▶ **SUPPLIED PASSAGE**:
[start]

On Tue 17-08-21 14:05:06, Johannes Weiner wrote:
> We've noticed occasional OOM killing when memory.low settings are in
> effect for cgroups. This is unexpected and undesirable as memory.low
> is supposed to express non-OOMing memory priorities between cgroups.
> 
> The reason for this is proportional memory.low reclaim. When cgroups
> are below their memory.low threshold, reclaim passes them over in the
> first round, and then retries if it couldn't find pages anywhere else.
> But when cgroups are slighly above their memory.low setting, page scan
> force is scaled down and diminished in proportion to the overage, to
> the point where it can cause reclaim to fail as well - only in that
> case we currently don't retry, and instead trigger OOM.
> 
> To fix this, hook proportional reclaim into the same retry logic we
> have in place for when cgroups are skipped entirely. This way if
> reclaim fails and some cgroups were scanned with dimished pressure,
> we'll try another full-force cycle before giving up and OOMing.
> 
> Reported-by: Leon Yang <lnyng@fb.com>
> Signed-off-by: Johannes Weiner <hannes@cmpxchg.org>

Acked-by: Michal Hocko <mhocko@suse.com>

Although I have to say that the code is quite tricky and it deserves
more comments. See below.

[end]

▶ **SHORT EXERCISE**: Rewrite the passage of the mailing-list reply between "On Tue 17-08-21" and "pages anywhere else.", inclusive, substituting "control groups" for every occurrence of "cgroups".

▶ **RECORD EXTRACTS**:
[start]

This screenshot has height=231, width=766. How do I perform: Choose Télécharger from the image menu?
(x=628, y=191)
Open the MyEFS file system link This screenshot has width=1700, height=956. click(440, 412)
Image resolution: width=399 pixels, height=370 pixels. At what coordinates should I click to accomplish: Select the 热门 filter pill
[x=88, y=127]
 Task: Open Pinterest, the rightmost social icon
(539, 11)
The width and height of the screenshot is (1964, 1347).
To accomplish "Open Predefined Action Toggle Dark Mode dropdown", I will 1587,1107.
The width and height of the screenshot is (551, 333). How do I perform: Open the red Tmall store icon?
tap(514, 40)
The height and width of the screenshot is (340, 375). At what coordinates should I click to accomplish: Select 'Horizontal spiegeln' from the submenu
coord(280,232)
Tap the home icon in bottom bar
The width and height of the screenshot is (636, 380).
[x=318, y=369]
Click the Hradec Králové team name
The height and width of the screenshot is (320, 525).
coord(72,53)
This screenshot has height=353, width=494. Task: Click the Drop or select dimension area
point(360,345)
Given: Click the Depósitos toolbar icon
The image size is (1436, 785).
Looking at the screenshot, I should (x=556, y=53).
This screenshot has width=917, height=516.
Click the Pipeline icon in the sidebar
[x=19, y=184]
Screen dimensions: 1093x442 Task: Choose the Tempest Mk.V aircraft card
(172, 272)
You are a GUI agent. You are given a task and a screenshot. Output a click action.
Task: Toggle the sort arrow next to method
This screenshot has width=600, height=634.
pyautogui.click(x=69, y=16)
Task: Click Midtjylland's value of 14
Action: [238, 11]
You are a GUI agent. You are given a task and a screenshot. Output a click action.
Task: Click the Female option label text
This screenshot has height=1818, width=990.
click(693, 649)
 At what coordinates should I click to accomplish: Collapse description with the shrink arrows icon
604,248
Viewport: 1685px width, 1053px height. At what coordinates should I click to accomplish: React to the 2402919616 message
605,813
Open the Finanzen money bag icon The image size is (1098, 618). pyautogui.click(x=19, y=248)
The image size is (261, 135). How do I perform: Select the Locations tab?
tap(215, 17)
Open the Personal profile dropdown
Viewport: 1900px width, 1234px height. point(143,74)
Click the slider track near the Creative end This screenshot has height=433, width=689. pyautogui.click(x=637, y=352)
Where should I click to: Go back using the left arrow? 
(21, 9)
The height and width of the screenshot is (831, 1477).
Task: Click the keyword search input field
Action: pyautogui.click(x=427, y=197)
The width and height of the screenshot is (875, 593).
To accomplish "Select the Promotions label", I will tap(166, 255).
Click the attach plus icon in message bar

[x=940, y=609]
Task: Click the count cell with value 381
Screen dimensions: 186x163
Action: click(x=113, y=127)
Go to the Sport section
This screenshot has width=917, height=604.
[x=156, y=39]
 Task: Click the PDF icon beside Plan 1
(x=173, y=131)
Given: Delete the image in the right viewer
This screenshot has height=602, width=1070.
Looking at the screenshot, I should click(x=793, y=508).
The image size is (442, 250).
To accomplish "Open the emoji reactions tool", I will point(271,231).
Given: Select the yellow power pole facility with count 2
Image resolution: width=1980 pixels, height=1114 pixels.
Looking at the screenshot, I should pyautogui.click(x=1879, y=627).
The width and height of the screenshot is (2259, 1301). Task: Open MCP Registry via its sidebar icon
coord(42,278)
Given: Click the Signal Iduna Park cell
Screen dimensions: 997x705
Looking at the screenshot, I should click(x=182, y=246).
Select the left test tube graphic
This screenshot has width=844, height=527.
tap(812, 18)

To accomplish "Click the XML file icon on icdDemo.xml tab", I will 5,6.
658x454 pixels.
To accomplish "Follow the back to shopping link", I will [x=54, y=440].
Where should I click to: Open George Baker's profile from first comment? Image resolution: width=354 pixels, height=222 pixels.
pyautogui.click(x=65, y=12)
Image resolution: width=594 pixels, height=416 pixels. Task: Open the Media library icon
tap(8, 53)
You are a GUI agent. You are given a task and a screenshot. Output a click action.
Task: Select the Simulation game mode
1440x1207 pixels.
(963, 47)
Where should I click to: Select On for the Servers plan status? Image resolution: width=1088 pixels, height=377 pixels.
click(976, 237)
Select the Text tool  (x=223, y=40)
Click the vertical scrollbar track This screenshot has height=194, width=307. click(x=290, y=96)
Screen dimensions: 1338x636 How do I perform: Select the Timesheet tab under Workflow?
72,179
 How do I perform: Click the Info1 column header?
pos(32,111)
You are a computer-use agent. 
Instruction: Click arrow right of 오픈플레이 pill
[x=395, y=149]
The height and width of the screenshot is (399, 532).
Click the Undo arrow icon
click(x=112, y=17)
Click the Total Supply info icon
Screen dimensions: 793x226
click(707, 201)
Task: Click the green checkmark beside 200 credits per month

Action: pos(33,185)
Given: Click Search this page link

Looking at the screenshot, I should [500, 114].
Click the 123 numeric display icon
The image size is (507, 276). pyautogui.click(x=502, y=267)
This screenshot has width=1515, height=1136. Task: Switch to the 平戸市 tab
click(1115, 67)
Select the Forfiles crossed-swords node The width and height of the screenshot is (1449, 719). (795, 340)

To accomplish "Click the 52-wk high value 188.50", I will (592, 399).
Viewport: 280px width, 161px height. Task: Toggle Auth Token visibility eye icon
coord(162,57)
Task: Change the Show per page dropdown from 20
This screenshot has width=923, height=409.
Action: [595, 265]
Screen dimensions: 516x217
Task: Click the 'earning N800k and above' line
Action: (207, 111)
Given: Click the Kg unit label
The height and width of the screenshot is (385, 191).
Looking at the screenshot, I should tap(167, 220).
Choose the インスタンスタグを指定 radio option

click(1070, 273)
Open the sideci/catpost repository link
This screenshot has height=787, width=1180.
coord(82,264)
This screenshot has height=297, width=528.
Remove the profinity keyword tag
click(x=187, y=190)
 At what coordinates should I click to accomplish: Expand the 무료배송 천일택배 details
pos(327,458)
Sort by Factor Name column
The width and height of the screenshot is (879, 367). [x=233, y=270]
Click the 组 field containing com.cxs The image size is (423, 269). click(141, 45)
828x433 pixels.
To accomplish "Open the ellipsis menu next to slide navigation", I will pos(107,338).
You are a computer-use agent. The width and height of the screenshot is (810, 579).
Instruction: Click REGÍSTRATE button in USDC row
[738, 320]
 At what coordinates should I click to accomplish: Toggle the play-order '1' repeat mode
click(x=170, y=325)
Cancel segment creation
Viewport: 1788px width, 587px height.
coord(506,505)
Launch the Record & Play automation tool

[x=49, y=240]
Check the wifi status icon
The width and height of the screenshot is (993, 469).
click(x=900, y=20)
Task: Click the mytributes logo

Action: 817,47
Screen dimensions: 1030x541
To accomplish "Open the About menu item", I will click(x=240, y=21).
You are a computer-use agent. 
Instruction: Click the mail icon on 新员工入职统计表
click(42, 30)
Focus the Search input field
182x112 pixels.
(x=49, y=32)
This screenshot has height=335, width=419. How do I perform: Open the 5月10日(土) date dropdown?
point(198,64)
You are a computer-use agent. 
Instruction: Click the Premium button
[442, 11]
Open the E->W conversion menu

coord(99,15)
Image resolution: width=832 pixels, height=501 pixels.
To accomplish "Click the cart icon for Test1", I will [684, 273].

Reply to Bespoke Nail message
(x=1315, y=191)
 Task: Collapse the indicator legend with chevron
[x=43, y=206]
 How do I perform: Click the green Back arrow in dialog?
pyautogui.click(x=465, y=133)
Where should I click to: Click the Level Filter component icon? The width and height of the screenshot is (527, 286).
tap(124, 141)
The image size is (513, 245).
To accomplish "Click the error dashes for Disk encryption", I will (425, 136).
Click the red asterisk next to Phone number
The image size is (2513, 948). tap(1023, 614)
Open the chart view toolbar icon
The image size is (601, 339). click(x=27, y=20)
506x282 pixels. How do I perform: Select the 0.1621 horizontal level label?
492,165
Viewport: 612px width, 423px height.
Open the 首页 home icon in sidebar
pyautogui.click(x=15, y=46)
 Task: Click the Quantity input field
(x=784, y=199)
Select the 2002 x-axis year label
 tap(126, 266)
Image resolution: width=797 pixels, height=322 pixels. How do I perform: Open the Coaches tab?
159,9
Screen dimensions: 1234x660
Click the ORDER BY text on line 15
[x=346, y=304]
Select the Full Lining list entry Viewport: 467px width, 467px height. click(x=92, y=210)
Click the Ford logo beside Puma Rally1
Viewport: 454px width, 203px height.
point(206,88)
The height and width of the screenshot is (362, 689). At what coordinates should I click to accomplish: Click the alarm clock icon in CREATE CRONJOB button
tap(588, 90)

[end]

▶ **TASK RESPONSE**:
On Tue 17-08-21 14:05:06, Johannes Weiner wrote:
> We've noticed occasional OOM killing when memory.low settings are in
> effect for control groups. This is unexpected and undesirable as memory.low
> is supposed to express non-OOMing memory priorities between control groups.
> 
> The reason for this is proportional memory.low reclaim. When control groups
> are below their memory.low threshold, reclaim passes them over in the
> first round, and then retries if it couldn't find pages anywhere else.